Barbaro went into the Kentucky Derby undefeated, having raced just five times in his career. Only one other horse in the field of 20 had run less -- his stablemate Showing Up. Matz admits the effects of racing his horse on such a widely spaced schedule and then suddenly running him two weeks apart in hugely demanding races such as the Derby and Preakness are unknown.

"I'm sure it took something out of him, but what Kentucky Derby doesn't take something out of them?" Matz said. "He's eating good; his blood was good. He's going to the track fine. I don't think anyone knows how a horse is affected with just two weeks.

"I didn't want to get a horse that maybe peaked at the Kentucky Derby and doesn't have anything left. Sometimes, a lot of these horses are raced out or burnt out by the time they get to Kentucky. I didn't want to use him up."

He still doesn't. Barbaro will not have had a timed workout between the Kentucky Derby and Preakness. Matz did nothing more than jog Barbaro when he returned from Churchill Downs, but he has stepped up the galloping this week. On Tuesday morning, Barbaro galloped 1 1/2 miles under exercise rider Peter Brette for a large group watching from the Fair Hill track's clock tower.

The day before, Matz didn't want to train until it stopped raining. In the late morning, he asked Sally Goswell, general manager at Fair Hill, if the wood-chip training track could be leveled out with a screen roller, and she obliged.
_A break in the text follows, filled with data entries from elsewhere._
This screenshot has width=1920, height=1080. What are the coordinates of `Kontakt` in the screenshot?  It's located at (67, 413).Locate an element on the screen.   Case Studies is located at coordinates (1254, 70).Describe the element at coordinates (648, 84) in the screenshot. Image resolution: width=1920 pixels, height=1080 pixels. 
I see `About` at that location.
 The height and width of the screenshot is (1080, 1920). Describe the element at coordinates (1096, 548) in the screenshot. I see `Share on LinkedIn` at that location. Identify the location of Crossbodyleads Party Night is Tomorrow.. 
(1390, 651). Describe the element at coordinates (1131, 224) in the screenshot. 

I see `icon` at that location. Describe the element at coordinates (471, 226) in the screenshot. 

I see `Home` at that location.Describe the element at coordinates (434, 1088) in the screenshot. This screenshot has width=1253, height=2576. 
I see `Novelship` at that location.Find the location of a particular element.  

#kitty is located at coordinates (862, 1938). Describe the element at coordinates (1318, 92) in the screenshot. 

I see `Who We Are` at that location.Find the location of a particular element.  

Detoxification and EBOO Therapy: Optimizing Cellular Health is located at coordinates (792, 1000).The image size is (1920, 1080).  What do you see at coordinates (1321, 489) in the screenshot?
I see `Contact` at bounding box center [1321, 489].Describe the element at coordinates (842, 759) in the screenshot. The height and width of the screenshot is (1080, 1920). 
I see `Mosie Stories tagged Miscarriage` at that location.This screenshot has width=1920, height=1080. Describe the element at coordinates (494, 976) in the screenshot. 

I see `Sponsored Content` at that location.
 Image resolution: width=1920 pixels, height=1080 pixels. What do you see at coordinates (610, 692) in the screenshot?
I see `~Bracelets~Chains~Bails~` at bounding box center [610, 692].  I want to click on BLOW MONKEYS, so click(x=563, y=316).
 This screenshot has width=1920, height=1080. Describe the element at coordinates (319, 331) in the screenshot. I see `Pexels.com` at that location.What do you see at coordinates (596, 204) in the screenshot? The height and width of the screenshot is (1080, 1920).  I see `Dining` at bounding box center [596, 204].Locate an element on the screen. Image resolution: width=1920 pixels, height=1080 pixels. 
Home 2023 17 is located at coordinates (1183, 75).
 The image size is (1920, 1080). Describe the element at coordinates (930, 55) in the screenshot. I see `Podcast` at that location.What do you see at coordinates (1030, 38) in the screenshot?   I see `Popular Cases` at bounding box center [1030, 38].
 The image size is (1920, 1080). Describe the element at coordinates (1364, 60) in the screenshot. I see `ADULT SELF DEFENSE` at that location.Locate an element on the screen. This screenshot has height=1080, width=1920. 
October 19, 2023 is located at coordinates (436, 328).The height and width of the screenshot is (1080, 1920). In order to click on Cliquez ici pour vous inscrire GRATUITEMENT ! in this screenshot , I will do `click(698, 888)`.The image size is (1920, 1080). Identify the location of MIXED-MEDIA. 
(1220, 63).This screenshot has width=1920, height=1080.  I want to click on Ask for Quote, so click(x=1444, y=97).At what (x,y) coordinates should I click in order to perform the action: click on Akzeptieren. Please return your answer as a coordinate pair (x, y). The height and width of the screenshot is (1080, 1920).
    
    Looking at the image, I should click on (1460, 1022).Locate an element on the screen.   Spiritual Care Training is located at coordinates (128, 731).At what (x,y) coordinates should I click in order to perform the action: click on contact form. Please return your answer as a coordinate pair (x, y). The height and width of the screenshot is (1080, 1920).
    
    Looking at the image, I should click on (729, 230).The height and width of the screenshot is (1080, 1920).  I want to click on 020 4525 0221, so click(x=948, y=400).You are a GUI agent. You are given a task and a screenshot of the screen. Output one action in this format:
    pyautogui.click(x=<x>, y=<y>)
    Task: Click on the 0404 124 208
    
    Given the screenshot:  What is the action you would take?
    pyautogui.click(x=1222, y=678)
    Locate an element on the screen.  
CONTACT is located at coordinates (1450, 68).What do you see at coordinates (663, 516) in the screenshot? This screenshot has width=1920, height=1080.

"That wasn't a problem," Goswell said. "Michael has always been great to deal with. I don't necessarily see him every day, but he just seems great to me. The guys who do the track maintenance were up here this morning, and he was talking to them. He seems to have time for everybody, but I would have to think seeing what I've seen that training Barbaro is a full-time job. People need to realize this isn't the only horse he is training."